Отец вздохнул и оставил попытки поменять тему.
– Твоя мать права, милая, – сказал он. – У них были основания предпочесть тебя…
Ситра положила нож. Не потому, что боялась, что использует его. Просто Жнец Кюри научила ее никогда не держать оружие в руках в моменты злости – даже если оружием в этот момент был столовый нож. Она попыталась тщательно выбирать слова, но, возможно, сделала это не вполне тщательно.
– Я жнец, – произнесла Ситра со сталью в голосе. – Я могу быть вашей дочерью, но вам следует относиться ко мне так уважительно, как того требует мое положение.
В глазах Бена промелькнула боль – такая же, как той ночью, когда Ситра была вынуждена вонзить нож в его сердце.
– И мы должны теперь все называть тебя Жнец Анастасия? – спросил он.
– Да нет, конечно. Просто «ваша честь», – вставила мать не без иронии.
Именно сейчас Ситра вспомнила то, что однажды сказал ей Жнец Фарадей. Собственная семья – первая жертва жнеца.
До конца обеда за столом царило молчание, и когда тарелки были очищены и отправлены в посудомоечную машину, Ситра сказала:
– Ну что ж, я, пожалуй, пойду.
Родители не решились настаивать на том, чтобы она задержалась еще на час-другой.
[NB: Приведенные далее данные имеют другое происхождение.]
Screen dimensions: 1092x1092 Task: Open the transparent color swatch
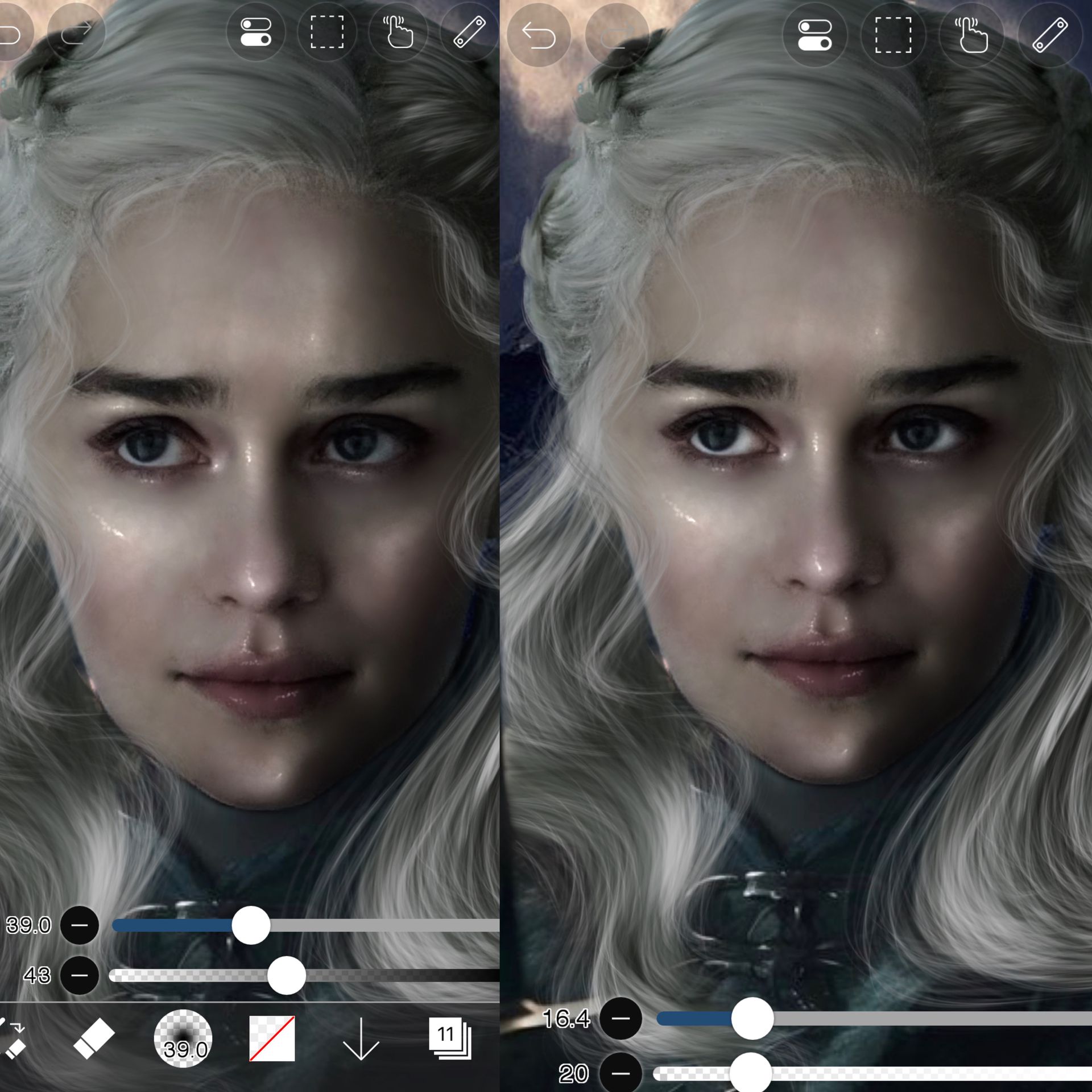(x=272, y=1039)
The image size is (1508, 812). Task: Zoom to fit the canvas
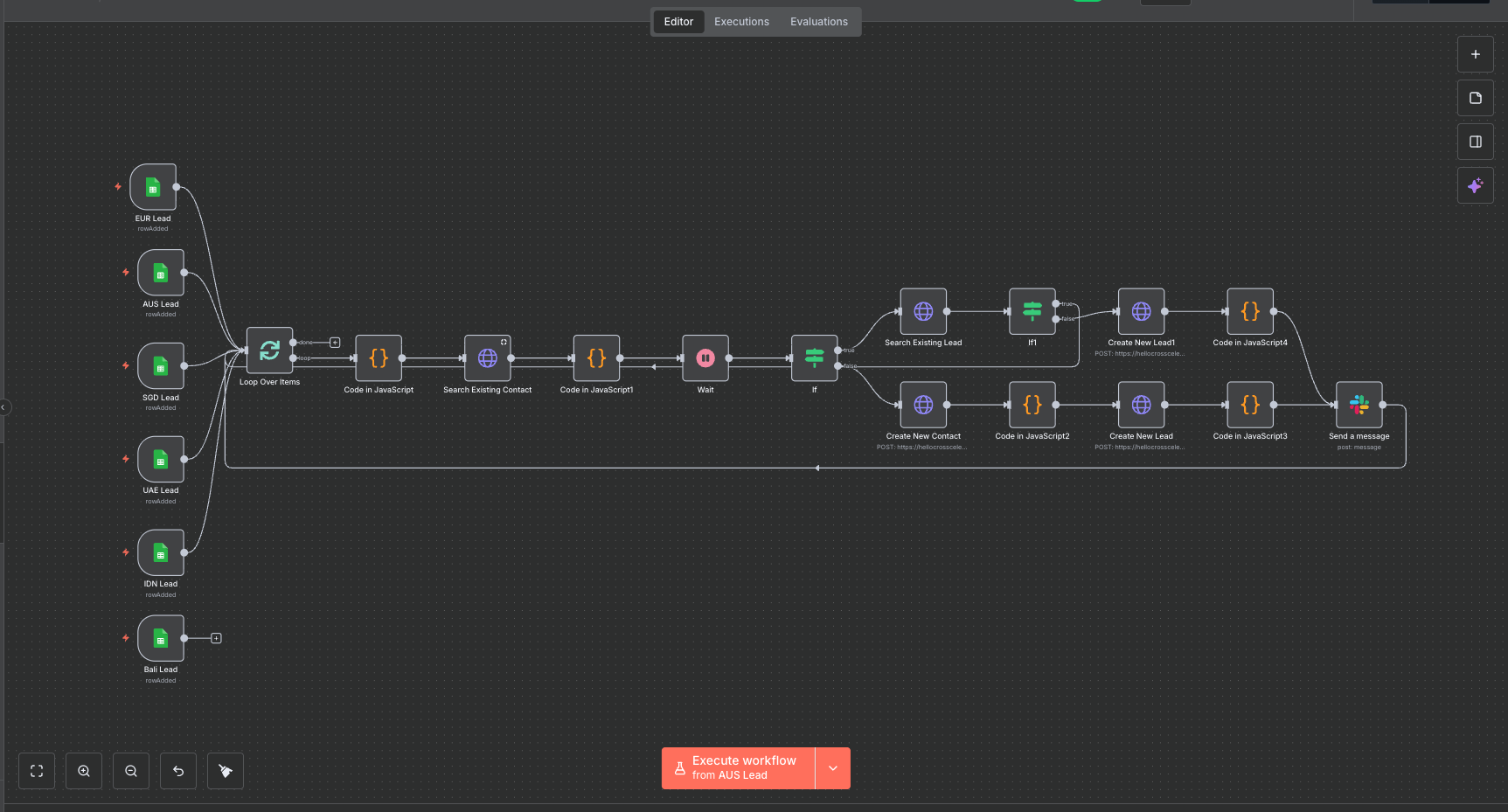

Ситуация была неловкой как для нее, так и для них. Мать оставила свою язвительность и казалась потерянной. На глазах ее выступили слезы, и она попыталась скрыть их, обнимая Ситру быстро и порывисто. Но Ситра заметила.
– Возвращайся, милая! – проговорила мать. – Это все еще твой дом.
Но Ситра уже не вернется, и все это знали.
– Я собираюсь научиться водить машину, и неважно, сколько раз это меня убьет, – сказала она, выходя.
На следующий день после Дня благодарения Анастасия – а она сегодня была Жнецом Анастасией – наконец окончательно решила взять в собственные руки колесо своей судьбы. Те сложности, которые возникли за обедом у родителей, убедили ее: пора создать дистанцию между тем, кем она была раньше, и тем, кем стала теперь. Если она действительно хочет измениться и соответствовать своему положению, следует забыть о той девочке, которая разъезжала повсюду в авто-такси и ничем не отличалась от прочих школьниц.